** start MATERIAL PROVIDED **

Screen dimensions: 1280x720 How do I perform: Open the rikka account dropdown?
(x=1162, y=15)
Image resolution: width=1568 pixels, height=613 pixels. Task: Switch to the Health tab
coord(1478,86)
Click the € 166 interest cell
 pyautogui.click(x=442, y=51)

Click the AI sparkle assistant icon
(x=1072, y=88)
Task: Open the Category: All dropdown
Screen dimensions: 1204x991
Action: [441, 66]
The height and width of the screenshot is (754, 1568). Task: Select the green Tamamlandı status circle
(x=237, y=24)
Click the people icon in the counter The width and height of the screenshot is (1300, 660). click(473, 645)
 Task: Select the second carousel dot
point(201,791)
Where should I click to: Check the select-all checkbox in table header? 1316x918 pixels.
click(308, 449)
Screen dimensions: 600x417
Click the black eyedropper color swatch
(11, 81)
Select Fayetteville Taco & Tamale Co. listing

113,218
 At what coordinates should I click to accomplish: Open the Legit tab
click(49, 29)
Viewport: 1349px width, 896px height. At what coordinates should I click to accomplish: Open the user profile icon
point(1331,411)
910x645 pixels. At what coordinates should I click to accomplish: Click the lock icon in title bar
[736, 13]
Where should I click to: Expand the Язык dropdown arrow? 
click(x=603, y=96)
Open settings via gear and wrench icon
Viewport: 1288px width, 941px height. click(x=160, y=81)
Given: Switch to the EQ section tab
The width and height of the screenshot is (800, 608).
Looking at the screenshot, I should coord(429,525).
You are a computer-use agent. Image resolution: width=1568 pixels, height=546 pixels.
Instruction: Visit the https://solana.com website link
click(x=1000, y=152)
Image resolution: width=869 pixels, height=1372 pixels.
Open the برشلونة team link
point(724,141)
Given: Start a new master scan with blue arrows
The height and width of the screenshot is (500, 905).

** end MATERIAL PROVIDED **

--- WHAT THE TASK ASKS ---
Reproduce every one of the records above verbatim, preserving each line as it appears.

--- OUTPUT ---
Screen dimensions: 1280x720 How do I perform: Open the rikka account dropdown?
(x=1162, y=15)
Image resolution: width=1568 pixels, height=613 pixels. Task: Switch to the Health tab
coord(1478,86)
Click the € 166 interest cell
 pyautogui.click(x=442, y=51)

Click the AI sparkle assistant icon
(x=1072, y=88)
Task: Open the Category: All dropdown
Screen dimensions: 1204x991
Action: [441, 66]
The height and width of the screenshot is (754, 1568). Task: Select the green Tamamlandı status circle
(x=237, y=24)
Click the people icon in the counter The width and height of the screenshot is (1300, 660). click(473, 645)
 Task: Select the second carousel dot
point(201,791)
Where should I click to: Check the select-all checkbox in table header? 1316x918 pixels.
click(308, 449)
Screen dimensions: 600x417
Click the black eyedropper color swatch
(11, 81)
Select Fayetteville Taco & Tamale Co. listing

113,218
 At what coordinates should I click to accomplish: Open the Legit tab
click(49, 29)
Viewport: 1349px width, 896px height. At what coordinates should I click to accomplish: Open the user profile icon
point(1331,411)
910x645 pixels. At what coordinates should I click to accomplish: Click the lock icon in title bar
[736, 13]
Where should I click to: Expand the Язык dropdown arrow? 
click(x=603, y=96)
Open settings via gear and wrench icon
Viewport: 1288px width, 941px height. click(x=160, y=81)
Given: Switch to the EQ section tab
The width and height of the screenshot is (800, 608).
Looking at the screenshot, I should coord(429,525).
You are a computer-use agent. Image resolution: width=1568 pixels, height=546 pixels.
Instruction: Visit the https://solana.com website link
click(x=1000, y=152)
Image resolution: width=869 pixels, height=1372 pixels.
Open the برشلونة team link
point(724,141)
Given: Start a new master scan with blue arrows
The height and width of the screenshot is (500, 905).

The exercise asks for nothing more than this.